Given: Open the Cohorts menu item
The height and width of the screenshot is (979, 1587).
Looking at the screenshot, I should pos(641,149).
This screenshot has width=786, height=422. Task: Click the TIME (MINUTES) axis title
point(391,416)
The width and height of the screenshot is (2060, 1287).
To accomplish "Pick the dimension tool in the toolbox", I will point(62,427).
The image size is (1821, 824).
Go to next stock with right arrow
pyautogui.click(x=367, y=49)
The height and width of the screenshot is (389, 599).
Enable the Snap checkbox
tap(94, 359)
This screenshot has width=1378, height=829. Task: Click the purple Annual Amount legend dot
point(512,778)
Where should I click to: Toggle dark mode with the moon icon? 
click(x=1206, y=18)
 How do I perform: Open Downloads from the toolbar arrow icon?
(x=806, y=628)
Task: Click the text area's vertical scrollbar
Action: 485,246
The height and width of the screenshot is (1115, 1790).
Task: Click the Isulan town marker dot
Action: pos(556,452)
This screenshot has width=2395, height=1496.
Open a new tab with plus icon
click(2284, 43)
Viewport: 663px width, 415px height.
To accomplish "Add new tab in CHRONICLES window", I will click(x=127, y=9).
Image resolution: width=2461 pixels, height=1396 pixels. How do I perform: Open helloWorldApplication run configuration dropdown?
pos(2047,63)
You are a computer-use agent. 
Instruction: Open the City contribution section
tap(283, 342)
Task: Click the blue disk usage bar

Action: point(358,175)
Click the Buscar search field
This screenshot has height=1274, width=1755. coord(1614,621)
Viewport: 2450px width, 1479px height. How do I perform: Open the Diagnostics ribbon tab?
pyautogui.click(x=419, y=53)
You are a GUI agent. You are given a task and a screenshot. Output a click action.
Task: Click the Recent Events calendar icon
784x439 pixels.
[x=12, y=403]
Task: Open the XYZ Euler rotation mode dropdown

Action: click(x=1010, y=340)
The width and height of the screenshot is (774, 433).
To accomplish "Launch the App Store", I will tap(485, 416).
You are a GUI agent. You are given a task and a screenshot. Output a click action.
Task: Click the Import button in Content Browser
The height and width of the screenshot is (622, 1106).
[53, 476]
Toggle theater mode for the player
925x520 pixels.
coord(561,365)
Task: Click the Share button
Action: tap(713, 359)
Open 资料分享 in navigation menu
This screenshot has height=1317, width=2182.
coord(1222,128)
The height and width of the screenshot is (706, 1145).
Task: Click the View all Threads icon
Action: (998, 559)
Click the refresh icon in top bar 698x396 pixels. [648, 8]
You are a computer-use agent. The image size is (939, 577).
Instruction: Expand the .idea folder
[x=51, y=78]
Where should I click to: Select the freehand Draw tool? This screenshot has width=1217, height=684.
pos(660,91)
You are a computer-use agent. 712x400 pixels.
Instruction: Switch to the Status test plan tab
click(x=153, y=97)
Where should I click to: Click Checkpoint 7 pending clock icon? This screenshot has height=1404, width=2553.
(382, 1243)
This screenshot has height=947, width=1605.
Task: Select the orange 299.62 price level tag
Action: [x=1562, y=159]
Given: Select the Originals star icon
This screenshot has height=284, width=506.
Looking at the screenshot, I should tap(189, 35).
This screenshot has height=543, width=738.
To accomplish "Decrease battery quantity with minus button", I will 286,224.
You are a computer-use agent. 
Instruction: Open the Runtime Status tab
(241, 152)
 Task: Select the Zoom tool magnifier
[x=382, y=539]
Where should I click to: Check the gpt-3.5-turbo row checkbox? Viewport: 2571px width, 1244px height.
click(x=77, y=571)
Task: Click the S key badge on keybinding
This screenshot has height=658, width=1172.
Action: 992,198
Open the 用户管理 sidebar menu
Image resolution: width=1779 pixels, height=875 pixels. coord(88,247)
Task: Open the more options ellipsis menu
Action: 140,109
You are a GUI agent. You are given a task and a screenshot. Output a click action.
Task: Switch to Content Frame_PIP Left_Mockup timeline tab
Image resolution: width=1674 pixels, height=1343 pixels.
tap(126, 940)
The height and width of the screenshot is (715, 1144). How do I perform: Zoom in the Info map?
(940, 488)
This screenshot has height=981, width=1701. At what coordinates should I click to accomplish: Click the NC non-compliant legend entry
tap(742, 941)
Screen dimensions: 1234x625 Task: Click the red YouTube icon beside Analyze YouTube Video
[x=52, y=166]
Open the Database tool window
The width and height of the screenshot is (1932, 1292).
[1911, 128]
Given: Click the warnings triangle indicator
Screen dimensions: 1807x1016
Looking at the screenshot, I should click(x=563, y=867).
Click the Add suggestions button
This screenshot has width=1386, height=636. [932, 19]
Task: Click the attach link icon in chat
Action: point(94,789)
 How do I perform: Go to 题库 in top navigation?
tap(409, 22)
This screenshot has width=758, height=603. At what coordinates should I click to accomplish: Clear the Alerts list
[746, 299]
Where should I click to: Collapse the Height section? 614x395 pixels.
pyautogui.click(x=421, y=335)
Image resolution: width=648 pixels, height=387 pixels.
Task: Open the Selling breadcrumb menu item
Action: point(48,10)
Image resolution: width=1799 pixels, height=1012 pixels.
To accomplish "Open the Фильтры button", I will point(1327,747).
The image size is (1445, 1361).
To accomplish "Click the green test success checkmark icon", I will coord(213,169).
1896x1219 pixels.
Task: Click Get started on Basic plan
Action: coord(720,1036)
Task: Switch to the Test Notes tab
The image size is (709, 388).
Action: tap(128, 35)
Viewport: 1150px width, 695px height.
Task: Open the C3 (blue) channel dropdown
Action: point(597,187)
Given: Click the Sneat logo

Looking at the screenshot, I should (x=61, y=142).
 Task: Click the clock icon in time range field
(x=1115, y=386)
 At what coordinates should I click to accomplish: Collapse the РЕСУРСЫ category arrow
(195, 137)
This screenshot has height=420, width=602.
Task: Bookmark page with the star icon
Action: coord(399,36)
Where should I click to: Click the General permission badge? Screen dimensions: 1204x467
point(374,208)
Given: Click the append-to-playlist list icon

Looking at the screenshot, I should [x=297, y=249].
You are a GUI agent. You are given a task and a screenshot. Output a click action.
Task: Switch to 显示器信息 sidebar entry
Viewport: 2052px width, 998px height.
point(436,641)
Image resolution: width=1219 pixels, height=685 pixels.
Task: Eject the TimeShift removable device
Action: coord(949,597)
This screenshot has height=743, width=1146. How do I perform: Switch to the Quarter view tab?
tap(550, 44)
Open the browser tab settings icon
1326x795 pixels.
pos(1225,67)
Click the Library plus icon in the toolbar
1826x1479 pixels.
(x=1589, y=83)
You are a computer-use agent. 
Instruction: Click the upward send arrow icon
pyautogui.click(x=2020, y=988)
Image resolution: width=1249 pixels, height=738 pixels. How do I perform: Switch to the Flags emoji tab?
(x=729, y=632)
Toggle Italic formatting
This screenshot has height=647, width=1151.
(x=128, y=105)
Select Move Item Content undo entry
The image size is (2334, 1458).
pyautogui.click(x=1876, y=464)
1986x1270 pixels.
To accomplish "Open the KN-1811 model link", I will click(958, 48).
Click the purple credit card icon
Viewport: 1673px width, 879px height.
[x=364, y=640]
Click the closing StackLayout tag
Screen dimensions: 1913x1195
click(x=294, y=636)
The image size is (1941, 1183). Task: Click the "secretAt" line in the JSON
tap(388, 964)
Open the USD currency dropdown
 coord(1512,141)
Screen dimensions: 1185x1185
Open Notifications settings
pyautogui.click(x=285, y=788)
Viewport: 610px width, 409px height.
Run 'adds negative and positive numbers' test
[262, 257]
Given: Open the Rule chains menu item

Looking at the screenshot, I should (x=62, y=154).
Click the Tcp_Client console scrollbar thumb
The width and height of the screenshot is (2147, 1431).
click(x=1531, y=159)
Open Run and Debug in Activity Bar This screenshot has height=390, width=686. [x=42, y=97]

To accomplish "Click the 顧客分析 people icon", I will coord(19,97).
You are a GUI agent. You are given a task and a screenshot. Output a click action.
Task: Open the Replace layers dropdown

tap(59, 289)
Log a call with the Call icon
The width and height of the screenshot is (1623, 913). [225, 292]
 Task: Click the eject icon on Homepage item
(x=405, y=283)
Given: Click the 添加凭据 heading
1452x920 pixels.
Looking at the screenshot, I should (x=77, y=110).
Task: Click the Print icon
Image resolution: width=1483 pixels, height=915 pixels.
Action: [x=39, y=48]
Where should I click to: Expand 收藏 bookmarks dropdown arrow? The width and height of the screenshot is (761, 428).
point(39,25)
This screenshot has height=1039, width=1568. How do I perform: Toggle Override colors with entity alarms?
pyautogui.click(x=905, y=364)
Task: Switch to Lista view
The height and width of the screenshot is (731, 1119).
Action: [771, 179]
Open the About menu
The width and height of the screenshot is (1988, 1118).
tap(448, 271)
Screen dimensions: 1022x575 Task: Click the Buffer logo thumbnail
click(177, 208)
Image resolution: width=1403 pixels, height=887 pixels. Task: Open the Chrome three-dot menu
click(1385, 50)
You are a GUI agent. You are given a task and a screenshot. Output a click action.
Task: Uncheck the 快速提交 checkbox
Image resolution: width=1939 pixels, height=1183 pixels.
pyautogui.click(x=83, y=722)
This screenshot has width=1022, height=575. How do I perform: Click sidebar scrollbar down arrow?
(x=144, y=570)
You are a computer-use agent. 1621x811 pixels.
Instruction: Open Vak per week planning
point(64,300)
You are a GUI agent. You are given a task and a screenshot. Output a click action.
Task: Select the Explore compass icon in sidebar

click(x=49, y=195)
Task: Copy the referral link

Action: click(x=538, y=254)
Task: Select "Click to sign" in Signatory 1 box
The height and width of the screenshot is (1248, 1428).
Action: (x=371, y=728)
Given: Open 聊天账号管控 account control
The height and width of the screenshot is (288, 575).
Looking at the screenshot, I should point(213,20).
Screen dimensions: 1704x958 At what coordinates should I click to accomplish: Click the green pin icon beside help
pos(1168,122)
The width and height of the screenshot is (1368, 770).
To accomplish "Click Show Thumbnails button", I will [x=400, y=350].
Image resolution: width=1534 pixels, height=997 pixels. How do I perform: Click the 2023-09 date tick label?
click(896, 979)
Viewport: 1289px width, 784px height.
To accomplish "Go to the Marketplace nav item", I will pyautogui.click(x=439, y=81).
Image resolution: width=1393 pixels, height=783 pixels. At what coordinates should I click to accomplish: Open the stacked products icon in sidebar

____________________

Would you print exactly and only the lines of the material above that run from the line with "Task: Uncheck the 快速提交 checkbox" through the line with "You are a computer-use agent. 1621x811", both included?

Task: Uncheck the 快速提交 checkbox
Image resolution: width=1939 pixels, height=1183 pixels.
pyautogui.click(x=83, y=722)
This screenshot has width=1022, height=575. How do I perform: Click sidebar scrollbar down arrow?
(x=144, y=570)
You are a computer-use agent. 1621x811 pixels.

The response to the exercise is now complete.